Yaakov Dadon, father of murder victim Shelly Dadon, shot back at claims that laws to prevent the release of convicted terrorist killers would tie the hands of the IDF to rescue kidnapped soldiers.
Today will likely see the passage of the first readings of two bills designed to prevent terrorist murderers being released, as public anger and pressure continues to build over the phenomenon. Ironically, Justice Minister Tzipi Livni has been the most vocal opponent of the bills, claiming it would complicate future diplomatic initiatives with the Palestinian Authority.
"If the IDF needs to do all it can to free a [captive] soldier, then let them do all they can. The IDF is able to do many things, it could overturn Gaza - but [it should] not release murderers," Dadon, whose daughter was stabbed to death in a suspected terrorist attack near the northern city of Migdal Ha'emek, told Army Radio.
He recalled meeting a bereaved mother who had supported the release of more than 1,000 terrorists in the 2011 deal with Hamas to free captured Israeli soldier Gilad Shalit "and she is sorry today, because they are going out and killing soldiers and civilians."
Dadon was speaking the morning after a demonstration in Afula, during which roughly 2,000 people protested against terrorist releases and called for tougher measures against Arab terrorists. The simmering anger over her death boiled over after the rally, when a group of protesters hurled rocks at passing vehicles.
The release of convicted terrorists as part of prisoner exchange deals has always been a highly controversial issue, with many Israelis arguing it makes a mockery of their justice system and simply encourages further kidnappings.
But public opinion has soured even further at the prospect of prematurely releasing terrorists under any conditions, after the government's unprecedented move to free convicted terrorist murderers simply as a "goodwill gesture" to the PA triggered revulsion across the political spectrum.
The Dadon family completed the seven-day shiva mourning period for their daughter this morning, but Yaakov said he did not think he would ever get over her brutal murder.
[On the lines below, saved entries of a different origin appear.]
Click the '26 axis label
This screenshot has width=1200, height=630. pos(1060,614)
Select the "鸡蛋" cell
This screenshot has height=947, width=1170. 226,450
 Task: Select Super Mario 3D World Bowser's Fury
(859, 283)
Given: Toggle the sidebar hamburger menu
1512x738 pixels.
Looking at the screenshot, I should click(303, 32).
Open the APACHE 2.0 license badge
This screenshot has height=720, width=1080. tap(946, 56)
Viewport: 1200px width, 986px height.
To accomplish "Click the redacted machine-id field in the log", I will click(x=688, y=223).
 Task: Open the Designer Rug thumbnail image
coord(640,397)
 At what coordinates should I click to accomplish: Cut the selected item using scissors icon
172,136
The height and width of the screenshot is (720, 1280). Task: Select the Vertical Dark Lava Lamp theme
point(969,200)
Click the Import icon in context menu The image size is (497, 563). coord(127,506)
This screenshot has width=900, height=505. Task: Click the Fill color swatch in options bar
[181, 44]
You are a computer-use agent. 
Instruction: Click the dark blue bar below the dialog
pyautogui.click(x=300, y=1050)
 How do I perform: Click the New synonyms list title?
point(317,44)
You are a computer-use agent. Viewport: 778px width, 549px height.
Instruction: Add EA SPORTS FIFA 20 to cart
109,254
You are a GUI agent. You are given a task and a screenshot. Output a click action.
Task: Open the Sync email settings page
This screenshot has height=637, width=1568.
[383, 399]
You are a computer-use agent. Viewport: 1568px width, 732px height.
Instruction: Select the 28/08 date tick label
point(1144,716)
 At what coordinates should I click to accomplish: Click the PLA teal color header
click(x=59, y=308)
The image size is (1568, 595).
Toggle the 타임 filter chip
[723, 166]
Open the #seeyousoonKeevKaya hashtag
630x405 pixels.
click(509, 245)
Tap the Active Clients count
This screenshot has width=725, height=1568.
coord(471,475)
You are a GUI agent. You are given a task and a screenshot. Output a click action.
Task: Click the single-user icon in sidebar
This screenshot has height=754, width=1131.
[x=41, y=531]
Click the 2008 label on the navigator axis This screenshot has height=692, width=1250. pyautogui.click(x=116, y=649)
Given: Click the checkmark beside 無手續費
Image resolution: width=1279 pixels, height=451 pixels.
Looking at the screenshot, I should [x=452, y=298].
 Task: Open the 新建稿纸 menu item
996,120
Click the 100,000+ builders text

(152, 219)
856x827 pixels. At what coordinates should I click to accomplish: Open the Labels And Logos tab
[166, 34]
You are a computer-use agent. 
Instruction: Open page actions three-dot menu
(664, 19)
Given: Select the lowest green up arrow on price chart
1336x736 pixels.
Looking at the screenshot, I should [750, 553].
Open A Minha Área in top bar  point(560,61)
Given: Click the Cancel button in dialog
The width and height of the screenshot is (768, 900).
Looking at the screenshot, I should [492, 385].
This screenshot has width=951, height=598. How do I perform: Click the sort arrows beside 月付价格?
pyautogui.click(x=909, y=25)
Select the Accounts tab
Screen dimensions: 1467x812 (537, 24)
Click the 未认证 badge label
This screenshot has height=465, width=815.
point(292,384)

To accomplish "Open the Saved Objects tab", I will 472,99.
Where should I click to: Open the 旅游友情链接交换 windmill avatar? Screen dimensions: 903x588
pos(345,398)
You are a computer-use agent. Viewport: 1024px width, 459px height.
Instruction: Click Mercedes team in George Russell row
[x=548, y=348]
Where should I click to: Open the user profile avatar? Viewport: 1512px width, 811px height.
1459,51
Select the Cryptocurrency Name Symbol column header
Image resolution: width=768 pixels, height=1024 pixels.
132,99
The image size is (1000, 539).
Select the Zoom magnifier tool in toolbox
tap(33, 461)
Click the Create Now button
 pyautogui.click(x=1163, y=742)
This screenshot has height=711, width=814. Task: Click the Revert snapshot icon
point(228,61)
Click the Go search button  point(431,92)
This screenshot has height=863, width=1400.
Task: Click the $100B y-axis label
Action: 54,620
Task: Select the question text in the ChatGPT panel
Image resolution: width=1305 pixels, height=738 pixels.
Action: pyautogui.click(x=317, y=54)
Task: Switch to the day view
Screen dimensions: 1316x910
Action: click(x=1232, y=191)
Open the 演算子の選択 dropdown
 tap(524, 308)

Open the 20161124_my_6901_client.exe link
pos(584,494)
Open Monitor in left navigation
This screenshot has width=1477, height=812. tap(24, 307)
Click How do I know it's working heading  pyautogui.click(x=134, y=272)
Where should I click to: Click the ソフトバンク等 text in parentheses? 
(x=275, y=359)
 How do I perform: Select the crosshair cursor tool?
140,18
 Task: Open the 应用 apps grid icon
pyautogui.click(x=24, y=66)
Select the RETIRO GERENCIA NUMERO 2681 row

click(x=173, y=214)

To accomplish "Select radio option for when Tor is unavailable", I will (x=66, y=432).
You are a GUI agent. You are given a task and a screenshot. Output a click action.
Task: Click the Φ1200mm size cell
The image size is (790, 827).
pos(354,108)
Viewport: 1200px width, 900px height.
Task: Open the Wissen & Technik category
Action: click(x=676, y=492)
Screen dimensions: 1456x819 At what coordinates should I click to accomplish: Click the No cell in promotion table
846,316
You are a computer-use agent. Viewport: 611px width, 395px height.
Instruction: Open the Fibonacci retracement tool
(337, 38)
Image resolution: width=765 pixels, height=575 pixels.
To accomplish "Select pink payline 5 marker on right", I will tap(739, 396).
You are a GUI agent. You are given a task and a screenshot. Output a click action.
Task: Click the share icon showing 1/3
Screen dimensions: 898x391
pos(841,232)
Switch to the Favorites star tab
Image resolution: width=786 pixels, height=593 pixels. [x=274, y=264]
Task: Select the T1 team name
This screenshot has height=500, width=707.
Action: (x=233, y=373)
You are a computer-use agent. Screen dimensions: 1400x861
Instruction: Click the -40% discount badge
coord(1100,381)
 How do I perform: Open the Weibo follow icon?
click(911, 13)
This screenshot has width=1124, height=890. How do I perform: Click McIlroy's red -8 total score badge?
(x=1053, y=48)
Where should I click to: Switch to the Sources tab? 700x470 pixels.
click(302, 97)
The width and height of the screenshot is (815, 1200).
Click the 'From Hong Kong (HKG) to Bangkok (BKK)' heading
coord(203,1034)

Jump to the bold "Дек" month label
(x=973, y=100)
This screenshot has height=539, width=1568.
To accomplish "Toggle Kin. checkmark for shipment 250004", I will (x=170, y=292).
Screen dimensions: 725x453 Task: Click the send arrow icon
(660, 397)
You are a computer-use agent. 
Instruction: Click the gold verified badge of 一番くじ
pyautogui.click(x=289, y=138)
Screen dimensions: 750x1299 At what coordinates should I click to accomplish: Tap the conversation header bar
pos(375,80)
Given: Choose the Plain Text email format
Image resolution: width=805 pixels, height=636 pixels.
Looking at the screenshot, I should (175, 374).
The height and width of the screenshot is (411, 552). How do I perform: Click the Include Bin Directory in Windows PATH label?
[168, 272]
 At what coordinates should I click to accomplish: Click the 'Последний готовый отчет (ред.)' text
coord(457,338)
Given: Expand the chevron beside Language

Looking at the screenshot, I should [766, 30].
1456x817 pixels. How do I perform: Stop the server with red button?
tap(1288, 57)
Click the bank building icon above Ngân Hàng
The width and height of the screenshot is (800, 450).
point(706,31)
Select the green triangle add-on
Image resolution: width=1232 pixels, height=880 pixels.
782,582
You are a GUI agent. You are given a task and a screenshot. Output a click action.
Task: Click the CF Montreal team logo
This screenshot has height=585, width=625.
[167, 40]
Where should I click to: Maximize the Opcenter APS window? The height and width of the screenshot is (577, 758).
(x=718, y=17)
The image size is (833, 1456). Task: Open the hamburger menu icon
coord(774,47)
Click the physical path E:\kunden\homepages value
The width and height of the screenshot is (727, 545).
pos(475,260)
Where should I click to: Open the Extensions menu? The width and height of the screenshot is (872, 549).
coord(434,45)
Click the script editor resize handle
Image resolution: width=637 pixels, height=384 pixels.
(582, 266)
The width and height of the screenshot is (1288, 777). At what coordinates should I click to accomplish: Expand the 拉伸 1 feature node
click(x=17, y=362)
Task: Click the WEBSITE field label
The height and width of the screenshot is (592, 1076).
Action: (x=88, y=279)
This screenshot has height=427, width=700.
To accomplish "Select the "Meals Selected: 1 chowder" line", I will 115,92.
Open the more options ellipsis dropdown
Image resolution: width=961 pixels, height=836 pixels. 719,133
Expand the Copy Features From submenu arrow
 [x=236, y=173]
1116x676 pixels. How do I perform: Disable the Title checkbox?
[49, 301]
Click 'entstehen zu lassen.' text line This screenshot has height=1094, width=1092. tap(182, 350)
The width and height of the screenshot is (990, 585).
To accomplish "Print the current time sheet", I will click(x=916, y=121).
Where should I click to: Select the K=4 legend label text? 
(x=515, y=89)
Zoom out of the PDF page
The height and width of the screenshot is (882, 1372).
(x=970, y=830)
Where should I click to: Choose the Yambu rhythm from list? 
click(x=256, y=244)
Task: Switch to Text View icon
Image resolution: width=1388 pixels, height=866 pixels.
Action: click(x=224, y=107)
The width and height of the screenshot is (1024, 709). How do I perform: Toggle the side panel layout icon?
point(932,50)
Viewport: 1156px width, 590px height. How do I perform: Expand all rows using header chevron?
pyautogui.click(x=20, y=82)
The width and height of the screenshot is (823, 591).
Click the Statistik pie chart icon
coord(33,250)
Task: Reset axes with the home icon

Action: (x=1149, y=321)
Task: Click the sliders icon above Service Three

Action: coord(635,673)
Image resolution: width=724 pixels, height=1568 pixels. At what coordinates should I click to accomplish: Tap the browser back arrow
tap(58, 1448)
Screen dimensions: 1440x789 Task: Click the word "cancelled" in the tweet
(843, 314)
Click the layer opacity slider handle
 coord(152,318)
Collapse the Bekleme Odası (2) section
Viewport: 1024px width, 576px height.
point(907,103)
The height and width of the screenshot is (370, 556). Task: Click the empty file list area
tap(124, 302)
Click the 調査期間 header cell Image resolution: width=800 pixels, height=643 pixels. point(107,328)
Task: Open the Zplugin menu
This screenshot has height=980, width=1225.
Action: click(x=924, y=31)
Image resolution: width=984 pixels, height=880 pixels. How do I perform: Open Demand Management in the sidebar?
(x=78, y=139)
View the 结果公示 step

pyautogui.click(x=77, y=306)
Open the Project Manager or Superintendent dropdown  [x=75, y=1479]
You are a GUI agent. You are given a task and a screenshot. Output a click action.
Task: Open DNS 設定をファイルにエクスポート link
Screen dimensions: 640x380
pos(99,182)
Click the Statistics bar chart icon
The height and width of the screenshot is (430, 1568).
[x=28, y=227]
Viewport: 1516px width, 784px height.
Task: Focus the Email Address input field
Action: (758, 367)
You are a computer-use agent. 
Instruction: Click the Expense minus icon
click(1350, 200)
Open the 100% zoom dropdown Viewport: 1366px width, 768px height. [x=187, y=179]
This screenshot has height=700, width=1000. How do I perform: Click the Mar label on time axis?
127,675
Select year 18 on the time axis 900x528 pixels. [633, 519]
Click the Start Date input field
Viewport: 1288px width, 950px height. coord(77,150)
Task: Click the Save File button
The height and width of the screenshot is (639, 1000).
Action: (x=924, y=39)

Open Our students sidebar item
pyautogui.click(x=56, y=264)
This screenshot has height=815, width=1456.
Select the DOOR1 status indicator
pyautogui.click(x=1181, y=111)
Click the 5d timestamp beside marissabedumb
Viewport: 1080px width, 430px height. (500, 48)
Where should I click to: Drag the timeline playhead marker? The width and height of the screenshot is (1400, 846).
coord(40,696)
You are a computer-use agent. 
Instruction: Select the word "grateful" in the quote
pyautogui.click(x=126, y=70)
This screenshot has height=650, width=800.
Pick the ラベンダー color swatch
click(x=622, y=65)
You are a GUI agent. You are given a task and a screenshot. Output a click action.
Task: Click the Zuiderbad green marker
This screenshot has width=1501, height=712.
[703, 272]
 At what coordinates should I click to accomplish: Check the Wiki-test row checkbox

"I will not manage to recover, I see my daughter slaughtered. Without two or three sleeping pills I cannot sleep," he told his interviewer.
He added that neither he nor any other family members had been made aware the circumstances of Shelly's death, as the hunt for her killers goes on.
"I sent her for a job interview. She was a very responsible girl, she only traveled on buses. This was the first time she left [her hometown of] Afula by herself.
"What happened between the central bus station in Migdal Ha'emek and the industrial area is a mystery to me," he said.